Le plan de travail du 16 avril 2025 prévoit que des actes délégués seront pris « produit par produit ou pour des groupes de produits similaires. » L’industrie aura 18 mois pour s’y conformer à compter de leur parution. Les premières exigences applicables aux groupes de produits devraient entrer en vigueur en 2027. Autant dire que les entreprises ont tout intérêt à se préparer dès maintenant.
Dans cette optique, elles peuvent déjà commencer à analyser leurs produits actuels et évaluer leur cycle de vie de manière à identifier les axes d’amélioration à travailler en priorité (matériaux, efficacité énergétique, production de déchets…). Ce nombreux organismes ou bureaux de conseil proposent des prestations d’accompagnement dans cette première phase.
Les entreprises peuvent également se préparer à l’élaboration du passeport numérique du produit (PNP). Cela passe avant tout par la collecte et la compilation de toutes les informations possibles concernant leur chaîne d’approvisionnement (matériaux, méthodes de production, consommations d’énergie…). Plus ces données « produit » seront organisées et structurées, plus cela sera facile de mettre en place le futur PNP.
Dernier point, il n’est pas nécessaire d’attendre les échéances pour commencer à écoconcevoir ses produits. De fait, toute entreprise concernée peut déjà réfléchir à développer le recours à des matériaux écologiques, biosourcés ou recyclés, à des conceptions modulaires, à des emballages recyclables ou encore à des modes de conception permettant de faciliter le démontage ou la réparation des produits.
Bientôt un Circular Economy Act
Le règlement ESPR fait partie du Plan d’action Economie circulaire adopté par l’UE en 2020 dans le cadre du Pacte vert pour l’Europe (Green Deal). Il devrait être suivi courant 2026 par un Circular Economy Act dont la vocation est d’établir un marché unique des matières premières secondaires, d’augmenter l’offre de matériaux recyclés de haute qualité et de stimuler la demande de ces matériaux au sein de l’UE. Raison de plus pour s’y mettre dès maintenant…
1) « Règlement ESPR » : Ecodesign for Sustainable Products Regulation
2) Sont exemptés de la liste des produits concernés les denrées alimentaires, les aliments pour animaux, les médicaments et médicaments vétérinaires, les plantes, animaux et micro-organismes vivants, les produits d’origine humaine et les véhicules (couverts par des réglementations distinctes).
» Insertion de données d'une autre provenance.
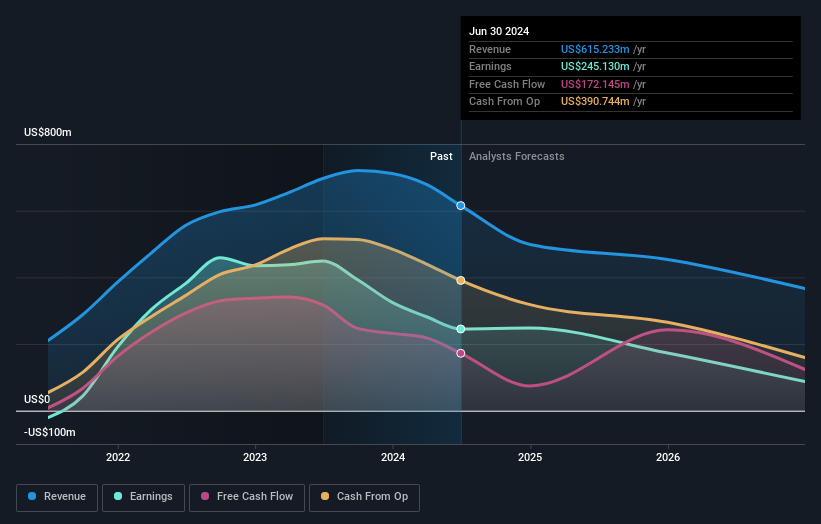Click the Jun 30 2024 tooltip date header
Viewport: 821px width, 524px height.
(499, 31)
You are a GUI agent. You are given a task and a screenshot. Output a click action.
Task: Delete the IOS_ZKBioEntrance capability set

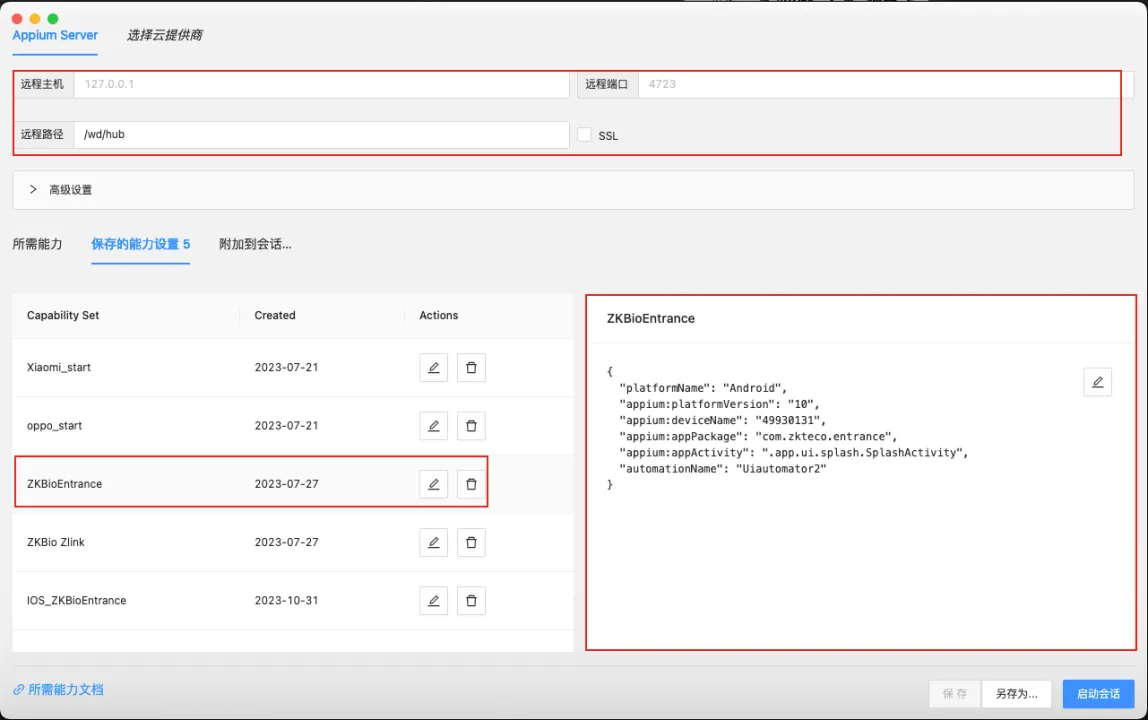coord(471,601)
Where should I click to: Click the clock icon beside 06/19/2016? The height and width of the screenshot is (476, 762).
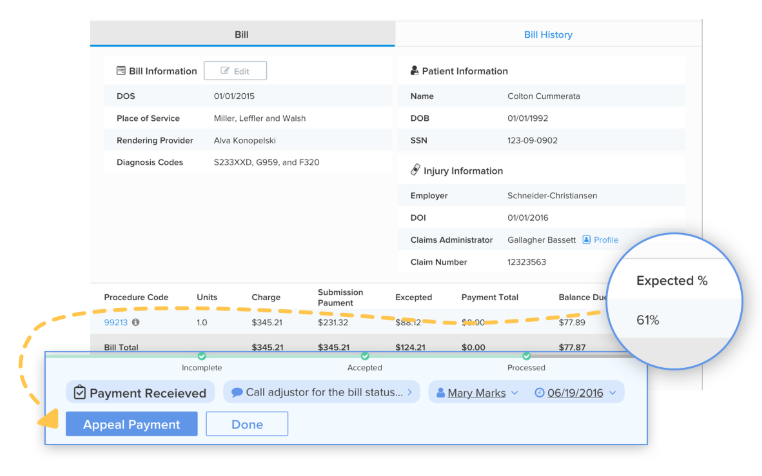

Bon à savoir : L’ingénierie également concernée
En tant que démarche systémique intégrant les critères de sobriété, durabilité, robustesse et circularité, l’écoconception concerne fortement les professionnels de l’ingénierie. Syntec-Ingénierie a publié cet été un livre blanc* destiné à outiller la profession et ses partenaires en vue d’intégrer l’écoconception à toutes les étapes des projets (phase amont, conception, réalisation, exploitation & maintenance, fin de vie) et quel que soit le secteur concerné (aménagement, infrastructures, bâtiment, énergie, ferroviaire, environnement, eau, industrie…). Ce document s’inscrit dans la nouvelle feuille de route stratégique « Un autre monde est atteignable » adoptée début 2024 par Syntec en vue d’accélérer les grandes transitions.